Start of Input data
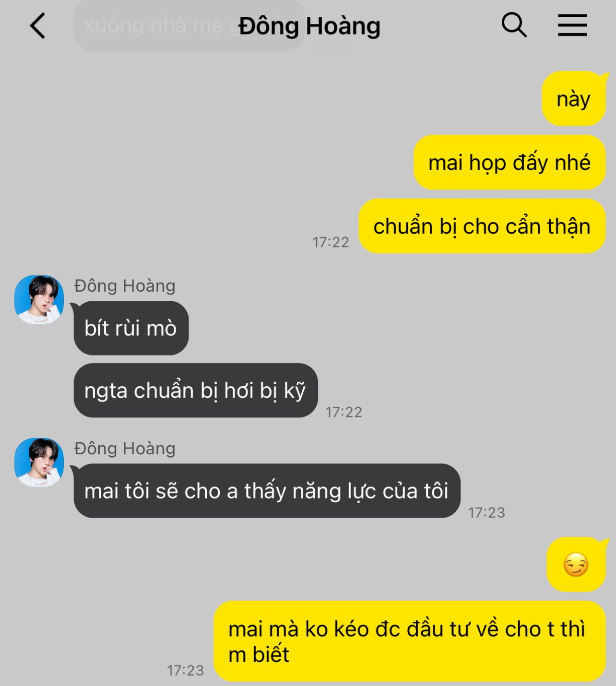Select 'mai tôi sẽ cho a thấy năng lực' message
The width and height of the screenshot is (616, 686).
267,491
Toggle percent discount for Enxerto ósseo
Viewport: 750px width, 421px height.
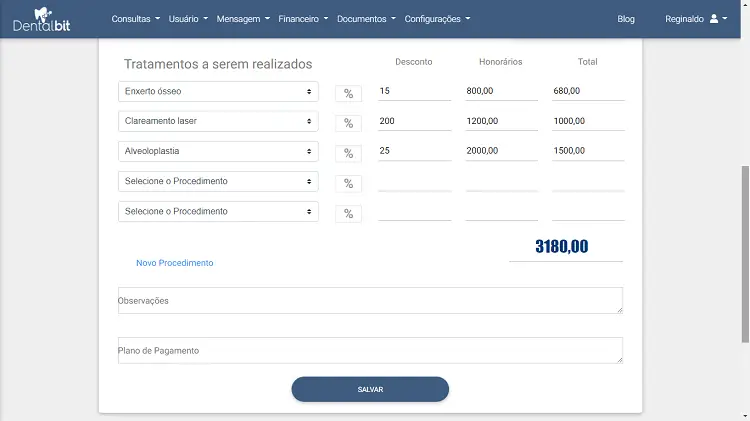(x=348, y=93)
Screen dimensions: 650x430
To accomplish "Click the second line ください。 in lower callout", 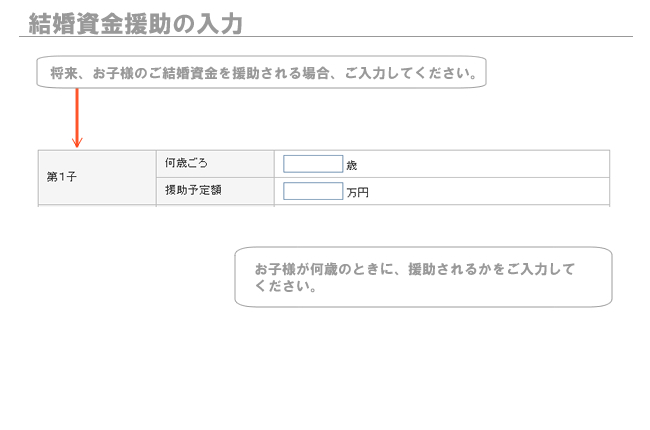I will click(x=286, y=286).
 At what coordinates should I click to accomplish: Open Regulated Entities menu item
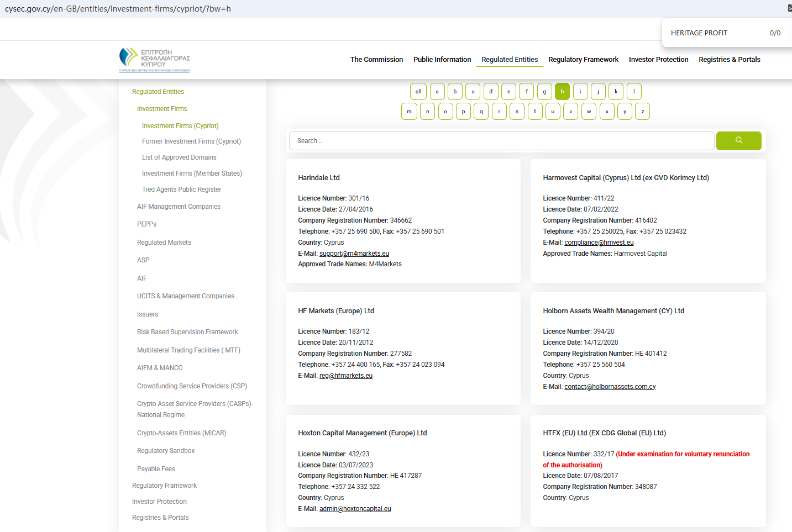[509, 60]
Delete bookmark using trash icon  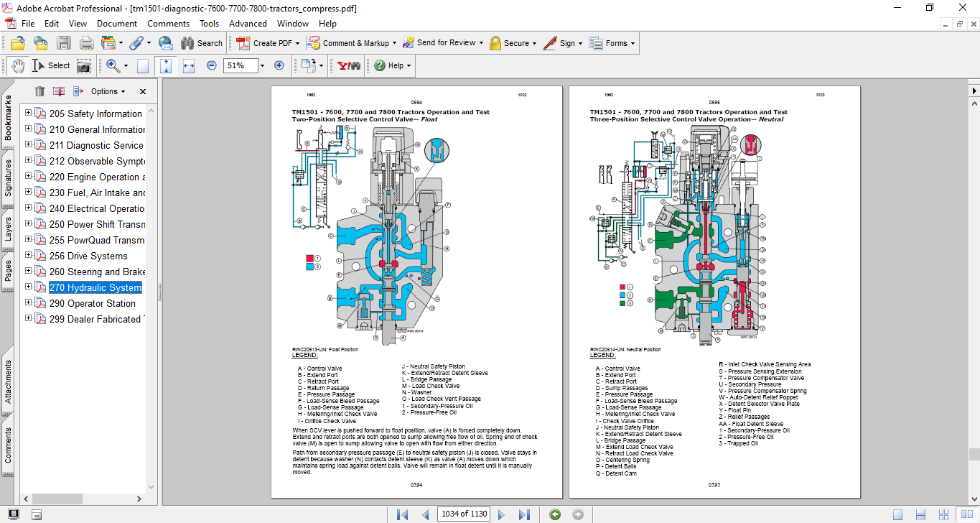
End of Input data
* [What is needed] Could you retype exactly the lines running from the one with "At what coordinates" to the end of the material above, pictures omitted?

* [Your response]
 At what coordinates should I click to accomplish: Open Regulated Entities menu item
[509, 60]
Delete bookmark using trash icon  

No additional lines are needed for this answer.